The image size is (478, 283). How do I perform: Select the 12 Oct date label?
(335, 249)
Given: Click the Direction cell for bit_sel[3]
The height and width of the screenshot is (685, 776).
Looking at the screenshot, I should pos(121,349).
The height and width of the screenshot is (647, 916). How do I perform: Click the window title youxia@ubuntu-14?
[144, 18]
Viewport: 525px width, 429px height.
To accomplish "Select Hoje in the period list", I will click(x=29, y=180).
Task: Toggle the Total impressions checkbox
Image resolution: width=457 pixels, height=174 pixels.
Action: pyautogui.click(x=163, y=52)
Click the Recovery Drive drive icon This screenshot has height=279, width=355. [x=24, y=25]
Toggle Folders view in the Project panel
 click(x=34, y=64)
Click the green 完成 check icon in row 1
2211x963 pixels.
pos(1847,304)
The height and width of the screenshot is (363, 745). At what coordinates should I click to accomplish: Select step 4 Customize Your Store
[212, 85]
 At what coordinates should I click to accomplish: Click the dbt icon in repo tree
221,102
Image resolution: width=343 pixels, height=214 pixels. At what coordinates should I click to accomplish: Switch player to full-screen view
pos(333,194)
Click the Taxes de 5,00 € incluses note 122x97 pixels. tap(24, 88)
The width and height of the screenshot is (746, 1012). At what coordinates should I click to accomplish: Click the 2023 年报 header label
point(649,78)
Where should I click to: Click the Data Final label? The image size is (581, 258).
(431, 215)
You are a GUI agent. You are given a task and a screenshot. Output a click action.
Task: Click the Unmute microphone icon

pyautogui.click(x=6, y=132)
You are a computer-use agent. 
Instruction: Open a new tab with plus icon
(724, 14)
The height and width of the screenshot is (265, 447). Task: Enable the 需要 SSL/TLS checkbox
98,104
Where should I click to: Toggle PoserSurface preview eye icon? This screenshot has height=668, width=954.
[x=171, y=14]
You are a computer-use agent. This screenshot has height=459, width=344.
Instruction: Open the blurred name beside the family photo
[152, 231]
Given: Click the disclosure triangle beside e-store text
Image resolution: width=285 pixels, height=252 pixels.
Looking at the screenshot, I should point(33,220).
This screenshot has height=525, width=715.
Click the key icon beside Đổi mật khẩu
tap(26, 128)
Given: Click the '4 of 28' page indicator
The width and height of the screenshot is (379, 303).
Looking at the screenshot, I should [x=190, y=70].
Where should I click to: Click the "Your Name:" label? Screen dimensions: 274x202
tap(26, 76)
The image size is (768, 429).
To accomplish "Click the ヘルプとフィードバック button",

__WHAT YOU WILL DO__
Exactly the lines from the one containing "The height and width of the screenshot is (363, 745)." to the final line of the entries must be restated, and no others.

__REPLY__
The height and width of the screenshot is (363, 745). At what coordinates should I click to accomplish: Select step 4 Customize Your Store
[212, 85]
 At what coordinates should I click to accomplish: Click the dbt icon in repo tree
221,102
Image resolution: width=343 pixels, height=214 pixels. At what coordinates should I click to accomplish: Switch player to full-screen view
pos(333,194)
Click the Taxes de 5,00 € incluses note 122x97 pixels. tap(24, 88)
The width and height of the screenshot is (746, 1012). At what coordinates should I click to accomplish: Click the 2023 年报 header label
point(649,78)
Where should I click to: Click the Data Final label? The image size is (581, 258).
(431, 215)
You are a GUI agent. You are given a task and a screenshot. Output a click action.
Task: Click the Unmute microphone icon

pyautogui.click(x=6, y=132)
You are a computer-use agent. 
Instruction: Open a new tab with plus icon
(724, 14)
The height and width of the screenshot is (265, 447). Task: Enable the 需要 SSL/TLS checkbox
98,104
Where should I click to: Toggle PoserSurface preview eye icon? This screenshot has height=668, width=954.
[x=171, y=14]
You are a computer-use agent. This screenshot has height=459, width=344.
Instruction: Open the blurred name beside the family photo
[152, 231]
Given: Click the disclosure triangle beside e-store text
Image resolution: width=285 pixels, height=252 pixels.
Looking at the screenshot, I should point(33,220).
This screenshot has height=525, width=715.
Click the key icon beside Đổi mật khẩu
tap(26, 128)
Given: Click the '4 of 28' page indicator
The width and height of the screenshot is (379, 303).
Looking at the screenshot, I should [x=190, y=70].
Where should I click to: Click the "Your Name:" label? Screen dimensions: 274x202
tap(26, 76)
The image size is (768, 429).
To accomplish "Click the ヘルプとフィードバック button",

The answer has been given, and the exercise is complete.